**BRIEF A**: In the text on the Corporate Transparency Act, on what date did Congress override the veto of the NDAA?

**TEXT FOR ANALYSIS**:
Corporate Transparency Act: What We Know, What We Don’t, and What to do Next

On January 1, 2021, Congress overrode President Trump’s veto of the National Defense Authorization Act for Fiscal Year 2021 (“NDAA”), enacting the legislation into law. The NDAA includes the Corporate Transparency Act (“CTA”), which imposes new federal reporting obligations on certain companies, including information on the beneficial owners of those companies. The CTA has been characterized by some as the most significant anti-money laundering reform in a generation and, as the legislation itself states, will help bring the United States into closer alignment with international standards concerning anti-money laundering and countering terrorism financing.  While the CTA is an important development that will likely serve as a significant deterrent to registering in the United States by those seeking to conceal ownership information, the CTA’s impact is reduced by the number of reporting exceptions and the very limited access to the information to be collected.  The reporting requirements will be a burden that largely falls on small businesses, including startups, as well as certain trusts, and shell and holding companies.  In addition, beneficial ownership information will only be available to federal and state law enforcement agencies and financial institutions, but with customer consent.

**BRIEF B**: Please copy out the records starting at the line that has "is (600, 600)." and stopping after the line that has "table-row: Europe S M L XL is". Leave the pictures out.

**STORED DATA**:
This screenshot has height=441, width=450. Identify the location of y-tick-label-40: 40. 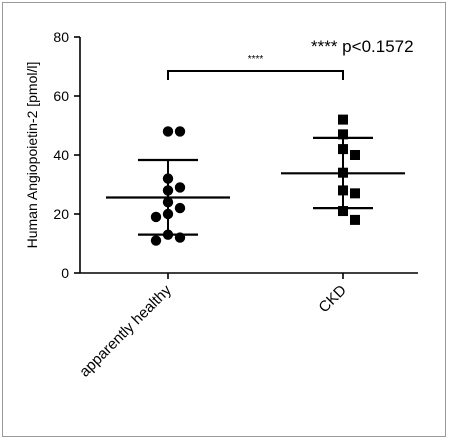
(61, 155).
...
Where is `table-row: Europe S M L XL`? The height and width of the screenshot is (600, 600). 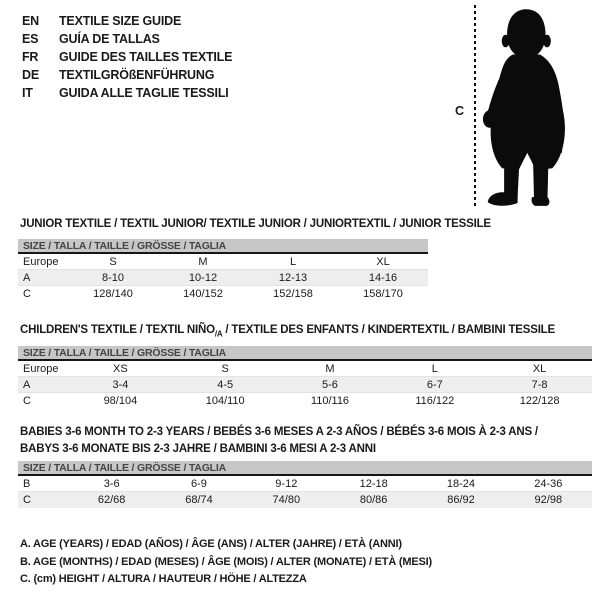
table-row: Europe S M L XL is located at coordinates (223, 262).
* * *
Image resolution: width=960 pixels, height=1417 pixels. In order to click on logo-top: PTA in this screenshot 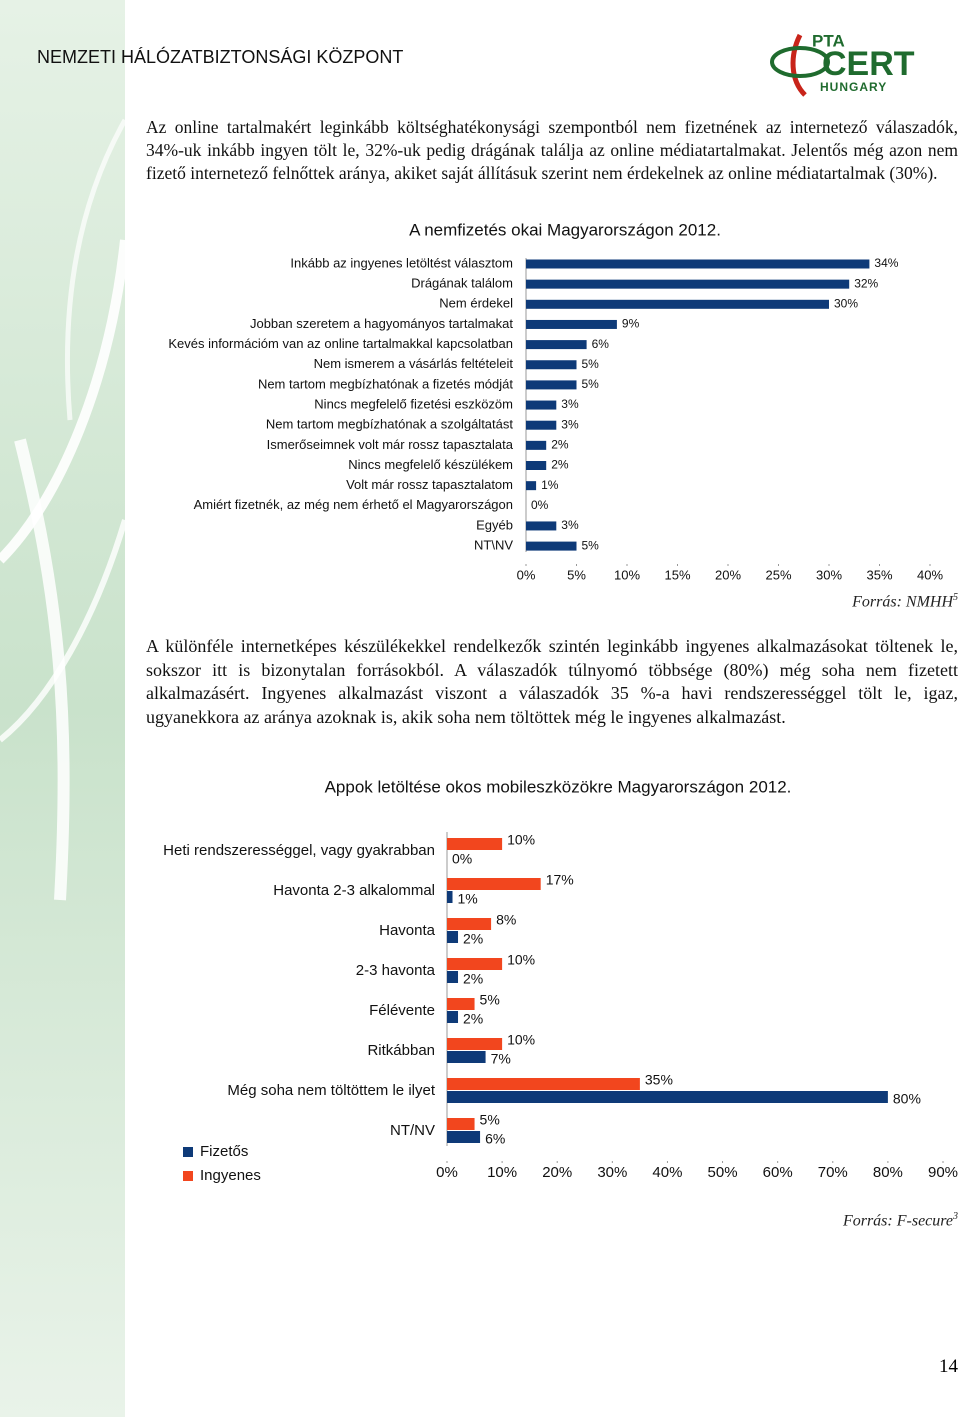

**ANSWER BOX A**: January 1, 2021.

**ANSWER BOX B**:
Where is `table-row: Europe S M L XL`? The height and width of the screenshot is (600, 600). 
table-row: Europe S M L XL is located at coordinates (223, 262).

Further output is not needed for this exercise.